Kernel Tuner has been used to accelerate many scientific applications and has become an important tool for research in GPU auto-tuning. For an overview of use cases and publications, please see the Research Software Directory.

CORTEX

The National Science Agenda (NWO NWA) has awarded a 5 million euro grant to CORTEX – the Center for Optimal, Real-Time Machine Studies of the Explosive Universe. The CORTEX consortium of 12 partners from academia, industry and society will make self-learning machines faster, to figure out how massive cosmic explosions work, and to innovate wider applications.

I’m leading one of the work packages within CORTEX, where we investigate how to create software with the help of machine learning that can make optimal use of the computing power of modern computers. Later in the project we will apply this technology to implement the software pipelines for observing explosive events in the universe.

As part of CORTEX, we have recently published a paper on using model-steered auto-tuning to optimize the energy efficiency of several Radio Astronomy applications, click here for the paper.

ESiWACE3

The ESiWACE3 project (funded by EuroHPC JU) aims to advance Europe’s Earth system modeling capabilities. The project supports the scientific community in using exascale supercomputing and facilitates knowledge transfer between various Earth system modeling centers and teams across the continent.

ESiWACE3 has three main objectives: (i) to promote the efficient and scalable simulation of weather and climate by sharing knowledge and technology across the Earth system modeling community, (ii) to close common technology knowledge gaps and provide toolboxes for high-resolution Earth system modeling through joint developments, and (iii) to serve as a sustainable community hub for training, communication, and dissemination in high-performance computing for weather and climate modeling in Europe.

I am leading the work package 4, HPC services, where we create small collaborative projects that provide guidance, engineering, and advice to developers of weather and climate models. The aim is to improve model efficiency and to port models to new architectures such as GPUs.

As part of work package 2, we are also working on extending the capabilities of Kernel Tuner to automatically optimize weather and climate models for high performance, energy efficiency and accuracy.

Performance Modeling

Analytical performance models aim to capture the performance of a system in a set of simple rules or formulas. These models are typically easy to use and can provide a lot of insight into the performance of applications.

I’ve created an analytical performance model that allows developers to estimate CPU-GPU data transfer times and predict the best performing method for overlapping those transfers with GPU Computations.

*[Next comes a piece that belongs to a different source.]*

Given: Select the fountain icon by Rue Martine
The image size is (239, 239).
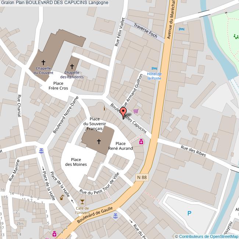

You can read more about it here.

ESiWACE2

The EU H2020 funded Centre of Excellence in Simulation of Weather and Climate in Europe (ESiWACE) enables global storm- and eddy resolving weather and climate simulations on the upcoming (pre-)Exascale supercomputers.

I am leading the work package on HPC services, where we create small collaborative projects that provide guidance, engineering, and advice to developers of weather and climate models. The aim is to improve model efficiency and to port models to new architectures such as GPUs. For more information, checkout the ESiWACE website.

As part of ESiWACE2, we have used Kernel Tuner to optimize and auto-tune several weather and climate simulating codes, including RTE-RRTMGP and MicroHH.

NL-RSE

I am co-founder of the Netherlands Research Software Engineer community (NL-RSE). Since April 2017, the community has grown rapidly to 200+ members from 35+ institutes within the Netherlands.

I’m also an active member of the international RSE movement by participating in steering or program committees of various conferences and events. I’m involved in the organization of:
• the International RSE Council,
• Research Software Engineers in HPC workshop series (RSE-HPC) at Supercomputing,
• International Series of Online Research Software Events (SORSE),
• and the 2nd Intl. RSE Leaders Workshop.

Some of my blog posts related to the RSE movement are available on nl-rse.org.